- WHAT THE TASK ASKS: Print all the data below exactly, without images.

Saved data entries:
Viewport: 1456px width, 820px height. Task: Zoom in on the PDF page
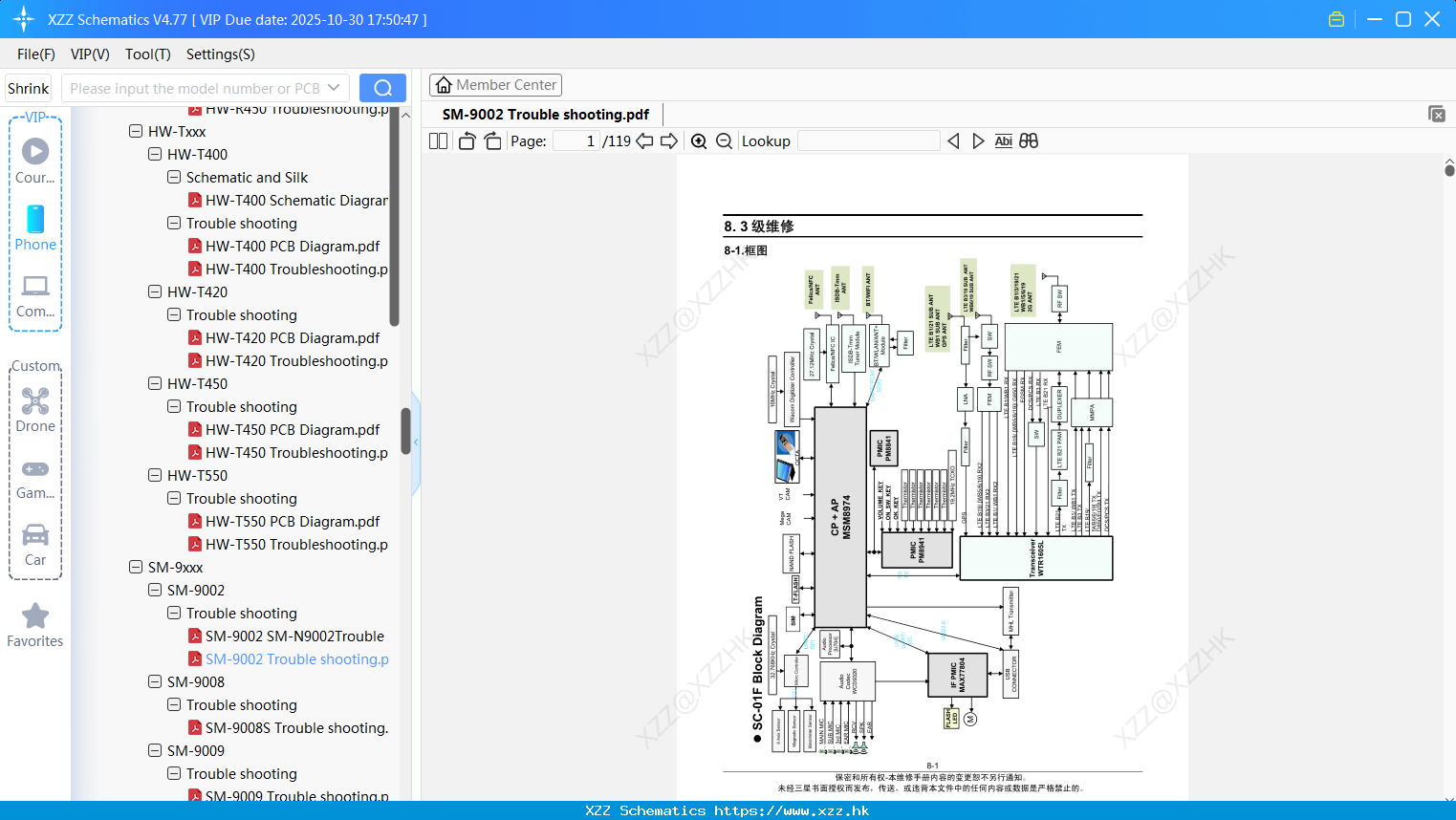pyautogui.click(x=697, y=140)
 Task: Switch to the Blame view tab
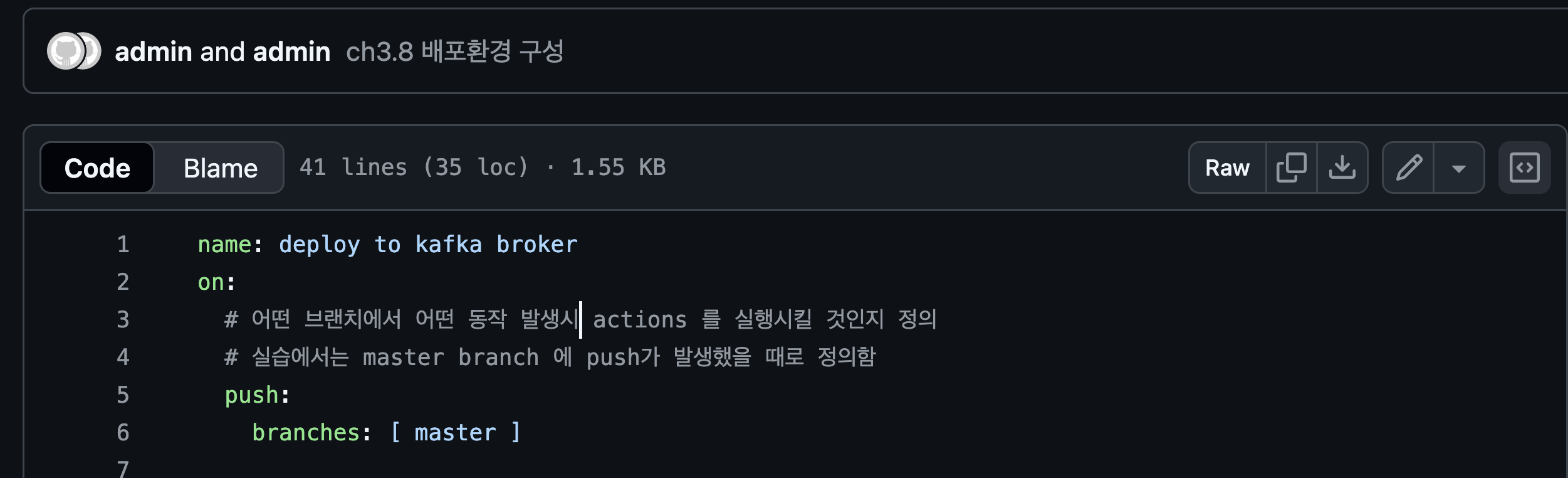pos(220,167)
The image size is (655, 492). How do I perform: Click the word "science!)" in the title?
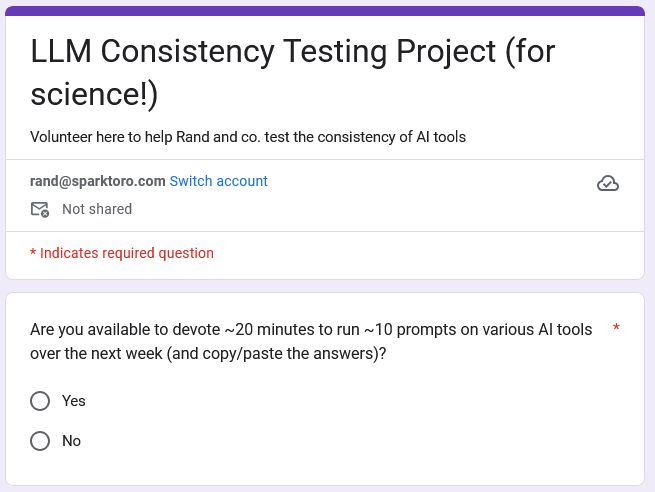coord(94,94)
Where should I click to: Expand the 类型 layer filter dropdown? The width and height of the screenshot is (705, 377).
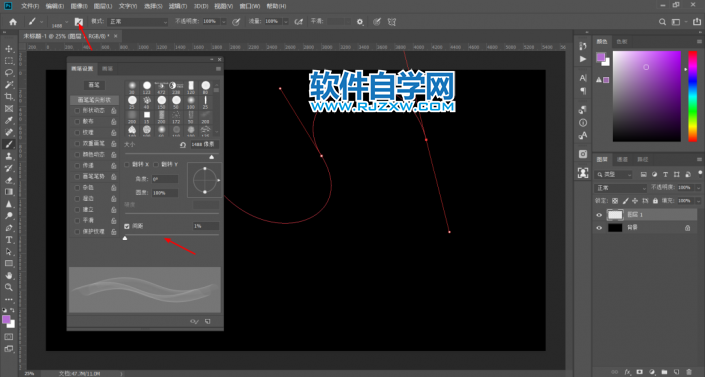tap(613, 175)
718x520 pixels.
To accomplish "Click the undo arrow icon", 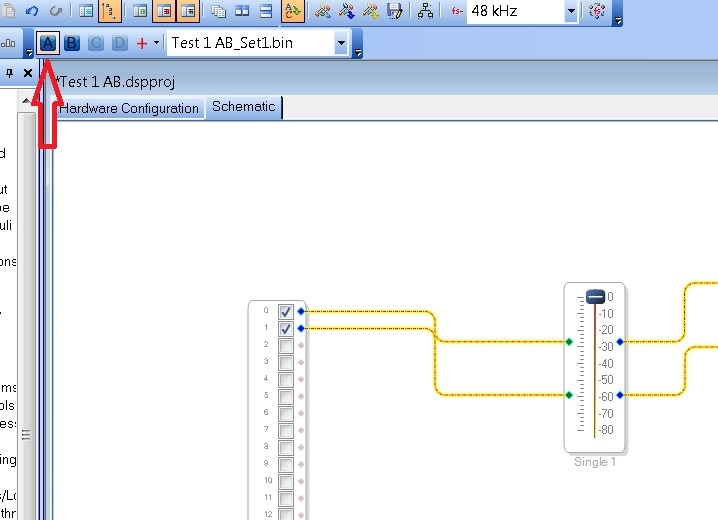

- SOLUTION TO THE EXERCISE:
Viewport: 1456px width, 820px height. Task: Zoom in on the PDF page
pyautogui.click(x=697, y=140)
 Task: Switch to the Blame view tab
pos(220,167)
The image size is (655, 492). How do I perform: Click the word "science!)" in the title?
coord(94,94)
Where should I click to: Expand the 类型 layer filter dropdown? The width and height of the screenshot is (705, 377).
tap(613, 175)
718x520 pixels.
To accomplish "Click the undo arrow icon", 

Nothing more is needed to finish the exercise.